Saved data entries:

Segment Open

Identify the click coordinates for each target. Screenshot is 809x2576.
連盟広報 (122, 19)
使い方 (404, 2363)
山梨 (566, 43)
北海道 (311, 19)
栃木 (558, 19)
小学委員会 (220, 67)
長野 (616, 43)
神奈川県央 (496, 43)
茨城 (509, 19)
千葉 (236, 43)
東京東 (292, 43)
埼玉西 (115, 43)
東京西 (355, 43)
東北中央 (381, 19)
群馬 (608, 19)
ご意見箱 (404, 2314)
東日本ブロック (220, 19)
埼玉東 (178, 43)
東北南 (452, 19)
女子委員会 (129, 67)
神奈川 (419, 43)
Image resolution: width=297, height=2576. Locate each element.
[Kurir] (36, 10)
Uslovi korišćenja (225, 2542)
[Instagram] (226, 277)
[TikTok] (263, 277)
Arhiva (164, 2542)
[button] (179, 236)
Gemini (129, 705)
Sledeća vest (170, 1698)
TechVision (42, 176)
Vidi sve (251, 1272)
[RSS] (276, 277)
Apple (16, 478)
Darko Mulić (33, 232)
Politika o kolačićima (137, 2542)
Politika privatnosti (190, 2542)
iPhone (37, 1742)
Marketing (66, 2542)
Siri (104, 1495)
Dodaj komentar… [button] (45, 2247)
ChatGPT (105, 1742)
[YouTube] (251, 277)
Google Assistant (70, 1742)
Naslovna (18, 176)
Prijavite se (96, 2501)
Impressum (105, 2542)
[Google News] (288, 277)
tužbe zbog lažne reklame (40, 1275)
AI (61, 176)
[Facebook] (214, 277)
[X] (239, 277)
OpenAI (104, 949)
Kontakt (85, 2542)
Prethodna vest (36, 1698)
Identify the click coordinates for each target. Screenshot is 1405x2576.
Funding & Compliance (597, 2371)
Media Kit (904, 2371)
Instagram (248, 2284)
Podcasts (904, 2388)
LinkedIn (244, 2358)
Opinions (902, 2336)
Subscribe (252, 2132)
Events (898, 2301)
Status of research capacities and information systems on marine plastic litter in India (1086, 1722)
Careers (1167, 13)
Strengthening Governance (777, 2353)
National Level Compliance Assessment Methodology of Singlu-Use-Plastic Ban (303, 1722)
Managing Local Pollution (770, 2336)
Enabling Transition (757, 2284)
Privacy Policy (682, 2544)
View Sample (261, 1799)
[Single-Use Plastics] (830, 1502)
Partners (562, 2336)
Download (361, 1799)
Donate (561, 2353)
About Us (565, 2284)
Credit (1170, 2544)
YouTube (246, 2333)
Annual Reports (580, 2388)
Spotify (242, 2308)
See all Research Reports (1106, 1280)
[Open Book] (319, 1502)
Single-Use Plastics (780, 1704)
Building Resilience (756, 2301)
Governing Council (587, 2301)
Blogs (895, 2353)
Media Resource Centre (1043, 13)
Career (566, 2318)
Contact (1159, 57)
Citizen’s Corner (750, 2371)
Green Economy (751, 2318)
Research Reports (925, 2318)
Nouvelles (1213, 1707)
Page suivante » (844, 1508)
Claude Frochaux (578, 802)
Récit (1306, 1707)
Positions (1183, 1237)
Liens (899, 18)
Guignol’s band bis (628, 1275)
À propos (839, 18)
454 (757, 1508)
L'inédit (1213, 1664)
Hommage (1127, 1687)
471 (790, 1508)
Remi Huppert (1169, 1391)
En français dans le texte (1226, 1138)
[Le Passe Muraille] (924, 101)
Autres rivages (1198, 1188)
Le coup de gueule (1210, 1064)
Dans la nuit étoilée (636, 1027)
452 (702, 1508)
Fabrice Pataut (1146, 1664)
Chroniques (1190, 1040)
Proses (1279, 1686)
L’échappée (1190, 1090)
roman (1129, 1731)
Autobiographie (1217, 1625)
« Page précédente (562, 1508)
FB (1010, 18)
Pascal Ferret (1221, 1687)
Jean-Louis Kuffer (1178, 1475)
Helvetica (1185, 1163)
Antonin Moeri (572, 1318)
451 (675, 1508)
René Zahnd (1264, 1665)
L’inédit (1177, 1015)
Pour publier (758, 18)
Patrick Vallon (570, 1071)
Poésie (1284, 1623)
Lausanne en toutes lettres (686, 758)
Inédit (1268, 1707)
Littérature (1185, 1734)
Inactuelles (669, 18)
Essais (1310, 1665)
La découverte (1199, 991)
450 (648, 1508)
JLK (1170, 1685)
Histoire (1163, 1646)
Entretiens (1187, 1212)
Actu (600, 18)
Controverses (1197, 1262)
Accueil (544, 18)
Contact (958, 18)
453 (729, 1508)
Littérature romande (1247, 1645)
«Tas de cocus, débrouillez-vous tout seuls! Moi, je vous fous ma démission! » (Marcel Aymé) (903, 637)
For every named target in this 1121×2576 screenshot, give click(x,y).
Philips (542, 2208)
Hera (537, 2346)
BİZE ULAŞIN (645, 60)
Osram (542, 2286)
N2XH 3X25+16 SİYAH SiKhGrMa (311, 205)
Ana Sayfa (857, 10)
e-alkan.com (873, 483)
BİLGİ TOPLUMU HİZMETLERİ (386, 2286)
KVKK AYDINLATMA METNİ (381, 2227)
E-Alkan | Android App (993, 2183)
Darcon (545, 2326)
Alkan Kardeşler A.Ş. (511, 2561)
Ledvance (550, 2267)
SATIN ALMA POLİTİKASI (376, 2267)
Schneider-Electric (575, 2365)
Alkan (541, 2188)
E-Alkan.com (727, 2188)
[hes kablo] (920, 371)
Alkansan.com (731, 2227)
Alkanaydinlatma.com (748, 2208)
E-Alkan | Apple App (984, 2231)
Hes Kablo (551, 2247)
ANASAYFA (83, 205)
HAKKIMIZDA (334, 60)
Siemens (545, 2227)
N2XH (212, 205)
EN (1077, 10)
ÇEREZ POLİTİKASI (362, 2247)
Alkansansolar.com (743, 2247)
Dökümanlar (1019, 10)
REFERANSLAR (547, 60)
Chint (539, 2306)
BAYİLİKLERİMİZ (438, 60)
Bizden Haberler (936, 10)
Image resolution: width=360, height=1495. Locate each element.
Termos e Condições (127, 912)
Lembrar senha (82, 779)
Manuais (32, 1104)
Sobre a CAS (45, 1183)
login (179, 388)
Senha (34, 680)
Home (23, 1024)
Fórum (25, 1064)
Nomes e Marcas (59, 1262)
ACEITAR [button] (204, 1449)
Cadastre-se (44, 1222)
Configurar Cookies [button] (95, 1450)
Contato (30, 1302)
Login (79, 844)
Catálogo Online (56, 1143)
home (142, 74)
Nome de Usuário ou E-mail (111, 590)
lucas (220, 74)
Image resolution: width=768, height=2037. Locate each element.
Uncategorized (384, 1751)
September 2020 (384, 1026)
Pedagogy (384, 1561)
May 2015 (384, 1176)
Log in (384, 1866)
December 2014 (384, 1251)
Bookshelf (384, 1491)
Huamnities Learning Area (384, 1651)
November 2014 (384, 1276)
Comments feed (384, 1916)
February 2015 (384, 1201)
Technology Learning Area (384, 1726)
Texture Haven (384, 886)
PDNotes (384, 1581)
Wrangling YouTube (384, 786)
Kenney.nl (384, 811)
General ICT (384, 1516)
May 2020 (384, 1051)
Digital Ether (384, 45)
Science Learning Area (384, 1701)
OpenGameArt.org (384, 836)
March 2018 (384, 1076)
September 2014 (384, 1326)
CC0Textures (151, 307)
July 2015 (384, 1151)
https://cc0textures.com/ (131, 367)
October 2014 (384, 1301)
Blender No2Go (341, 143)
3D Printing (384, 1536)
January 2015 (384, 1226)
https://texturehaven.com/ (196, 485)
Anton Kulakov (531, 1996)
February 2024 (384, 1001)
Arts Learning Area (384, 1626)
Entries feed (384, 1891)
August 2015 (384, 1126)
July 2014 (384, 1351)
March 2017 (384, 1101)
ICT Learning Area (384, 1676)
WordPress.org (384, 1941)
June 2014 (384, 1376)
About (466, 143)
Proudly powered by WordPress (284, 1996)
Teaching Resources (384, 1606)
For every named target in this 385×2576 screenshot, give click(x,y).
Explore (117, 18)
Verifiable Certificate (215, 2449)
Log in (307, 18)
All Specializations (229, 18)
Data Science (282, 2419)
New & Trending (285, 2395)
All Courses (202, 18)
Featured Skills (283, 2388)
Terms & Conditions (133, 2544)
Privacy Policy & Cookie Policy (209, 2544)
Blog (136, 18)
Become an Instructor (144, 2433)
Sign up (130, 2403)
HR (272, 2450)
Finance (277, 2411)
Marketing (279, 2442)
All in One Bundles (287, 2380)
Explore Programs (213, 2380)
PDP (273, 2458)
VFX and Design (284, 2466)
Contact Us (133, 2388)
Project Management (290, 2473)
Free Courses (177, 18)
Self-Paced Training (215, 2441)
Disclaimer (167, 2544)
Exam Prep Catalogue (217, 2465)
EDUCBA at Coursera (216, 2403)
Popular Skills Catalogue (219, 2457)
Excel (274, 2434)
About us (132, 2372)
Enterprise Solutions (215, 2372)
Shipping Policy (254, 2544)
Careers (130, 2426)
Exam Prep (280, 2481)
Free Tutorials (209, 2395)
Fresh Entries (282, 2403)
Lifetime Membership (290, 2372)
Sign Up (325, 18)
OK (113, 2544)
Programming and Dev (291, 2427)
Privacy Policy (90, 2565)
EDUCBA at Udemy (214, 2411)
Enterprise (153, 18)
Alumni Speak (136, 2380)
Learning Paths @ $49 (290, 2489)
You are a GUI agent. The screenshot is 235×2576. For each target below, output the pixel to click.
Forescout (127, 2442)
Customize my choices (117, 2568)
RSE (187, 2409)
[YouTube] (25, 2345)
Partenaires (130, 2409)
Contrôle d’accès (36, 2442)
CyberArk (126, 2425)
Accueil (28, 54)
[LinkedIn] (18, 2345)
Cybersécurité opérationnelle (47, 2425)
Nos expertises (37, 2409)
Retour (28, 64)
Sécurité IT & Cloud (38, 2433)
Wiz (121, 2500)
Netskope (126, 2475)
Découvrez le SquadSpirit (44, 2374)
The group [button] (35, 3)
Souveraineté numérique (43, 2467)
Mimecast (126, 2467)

Segment Closed

▶ Assignment
Starting at the first line of the data above, please restate word for word every line up to and including the one that holds "Vidi sve (251, 1272)", and add nothing else.

▶ Output
Identify the click coordinates for each target. Screenshot is 809x2576.
連盟広報 (122, 19)
使い方 (404, 2363)
山梨 (566, 43)
北海道 (311, 19)
栃木 (558, 19)
小学委員会 (220, 67)
長野 (616, 43)
神奈川県央 (496, 43)
茨城 (509, 19)
千葉 (236, 43)
東京東 (292, 43)
埼玉西 (115, 43)
東京西 (355, 43)
東北中央 (381, 19)
群馬 (608, 19)
ご意見箱 (404, 2314)
東日本ブロック (220, 19)
埼玉東 (178, 43)
東北南 (452, 19)
女子委員会 (129, 67)
神奈川 (419, 43)
Image resolution: width=297, height=2576. Locate each element.
[Kurir] (36, 10)
Uslovi korišćenja (225, 2542)
[Instagram] (226, 277)
[TikTok] (263, 277)
Arhiva (164, 2542)
[button] (179, 236)
Gemini (129, 705)
Sledeća vest (170, 1698)
TechVision (42, 176)
Vidi sve (251, 1272)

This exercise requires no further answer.